Initially, capturing this topology was performed with more or less success by making use of the Gnutella Ping/Pong messages and other host discovery mechanisms (like global pong caches now obsolete, Gwebcaches, or even today with UHC-capable hosts used for discovering alternate servents) for attempting new connections. This method is still usable, but is not fast enough to compute usable network topology snapshots in a reasonnable time (because it requires initiating full Gnutella connections, which involves several roundtrips to perform the header processing).

This page documents a simple connection method, with which many roundtripping message can be saved, allowing a much better performance of capturing crawlers, with lower impact on the network.

This extension should still be considered experimental, and may be replaced by other mechanisms in the future, notably with UDP-based crawlers.

Header Processing

Upon a connection attempt, if you receive the header

   Crawler: majorversion.minorversion

respond with the headers

   Leaves: ipleaf1:port, ipleaf2:port, ...
   Peers: ippeer1:port, ippeer2:port, ...

After finishing the connection process, just close the connection.

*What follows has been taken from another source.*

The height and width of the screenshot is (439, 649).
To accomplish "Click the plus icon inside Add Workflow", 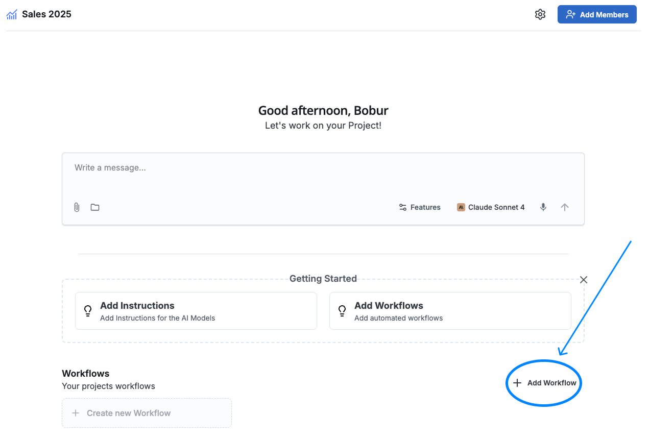I will [x=518, y=383].
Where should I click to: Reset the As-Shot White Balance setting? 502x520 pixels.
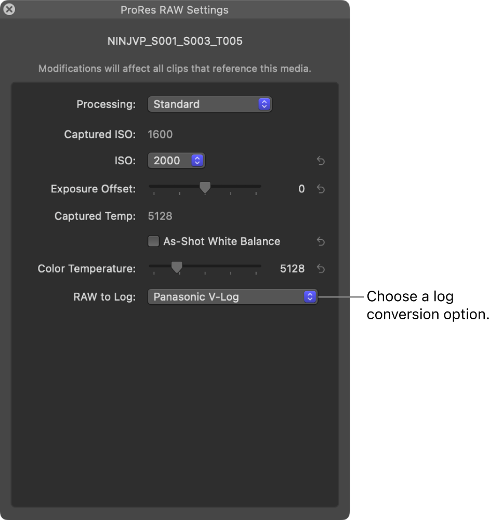(321, 242)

The majorversion.minorversion of the crawler header is currently 0.1.

Leaves specify the ip and port of leaf nodes connected to your client if it is running as an ultrapeer. Peers specify the non-leaf clients that you are connected to (i.e. ultrapeers, 0.6 and 0.4 style clients).

Example:

      Crawler                          Client
      -----------------------------------------------------------
      GNUTELLA CONNECT/0.6
      User-Agent: LimeWire (crawl)
      X-Ultrapeer: False
      Query-Routing: 0.1
      Crawler: 0.1

                                       GNUTELLA/0.6 200 OK
                                       User-Agent: BearShare
                                       Leaves: 127.0.0.1:6346,127.0.0.2:6346,127.0.0.3:6346
                                       Peers: 127.0.0.4:6346,127.0.0.5:6346,127.0.0.6:6346

      GNUTELLA/0.6 200 OK

      Disconnect                       Disconnect


This is the preferred method of delivering leaves and peers to the LimeWire crawler.

The LimeWire crawler will currently wait 40 seconds before disconnecting. In fact, it always attempts to employ the following backup algorithm.

Traditional Crawler Pings

In backup to the pure header only algorithm, the LimeWire crawler will establish the connection as above and then send a crawler ping with (hop=0, TTL=2) and read your pong responses. After sending the crawler ping, it also sends a network ping with (hop=1, ttl=6) in an attempt to discover more hosts. All pongs are processed. Note that they should not be "Big" pongs with GGEP extensions.

See Also

  • UHC UDP-based Host Caching Protocol: the now preferred host-discovery method, based on Gnutella ping/pongs over UDP.
  • HSEP Horizon Size Estimation Protocol: experimental extension.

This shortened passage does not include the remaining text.